We export it in two flavours: bulk and file-per-product formats. The former is the standard format, while the later is intended to power OWID tools such as explorers.

### Define metadata
Prior to export, we need to create the metadata content for this dataset. It basically propagates the metadata from its building pieces (QCL so far).

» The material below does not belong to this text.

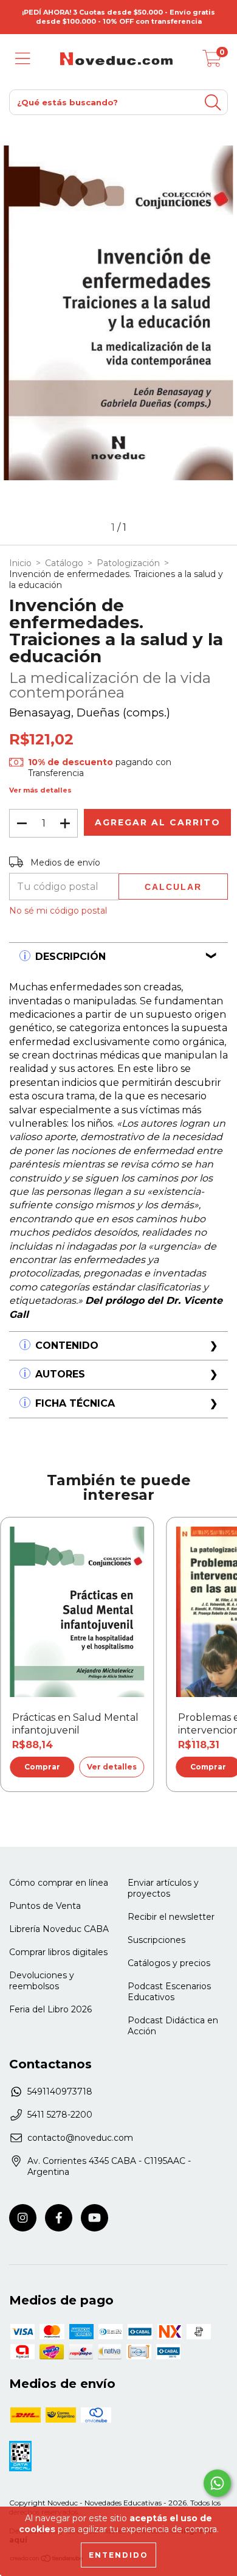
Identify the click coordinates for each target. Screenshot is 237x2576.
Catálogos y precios (169, 1963)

For this dataset, we use namespace `explorers`, which is intended for datasets aimed at powering explorers (this may change).

In [76]:
from owid.catalog.meta import DatasetMeta

In [82]:
# Initialize dataset
fe_garden = catalog.Dataset.create_empty(dest_dir)
fe_garden.metadata = DatasetMeta(
    namespace="explorers",
    short_name="food_explorer",
    sources=qcl_garden.metadata.sources + fbsc_garden.metadata.sources,
    licenses=qcl_garden.metadata.licenses + fbsc_garden.metadata.licenses,
)
fe_garden.save()

### In bulk

Preserve the bulk file for QA or manual analysis.

In [84]:
t = catalog.Table(fe_bulk)
t.metadata.short_name = "bulk"
fe_garden.add(t)

### One file per product

To work in an explorer, we need to add the table in CSV format. To make it more scalable for use, we want
to split that dataset into many small files, one per product.

In [85]:
def to_short_name(raw):
    return (
        raw.lower()
        .replace(" ", "_")
        .replace(",", "")
        .replace("(", "")
        .replace(")", "")
        .replace(".", "")
    )


# the index contains values like "Asses" which have already been filtered out from the data,
# let's remove them
fe_bulk.index = fe_bulk.index.remove_unused_levels()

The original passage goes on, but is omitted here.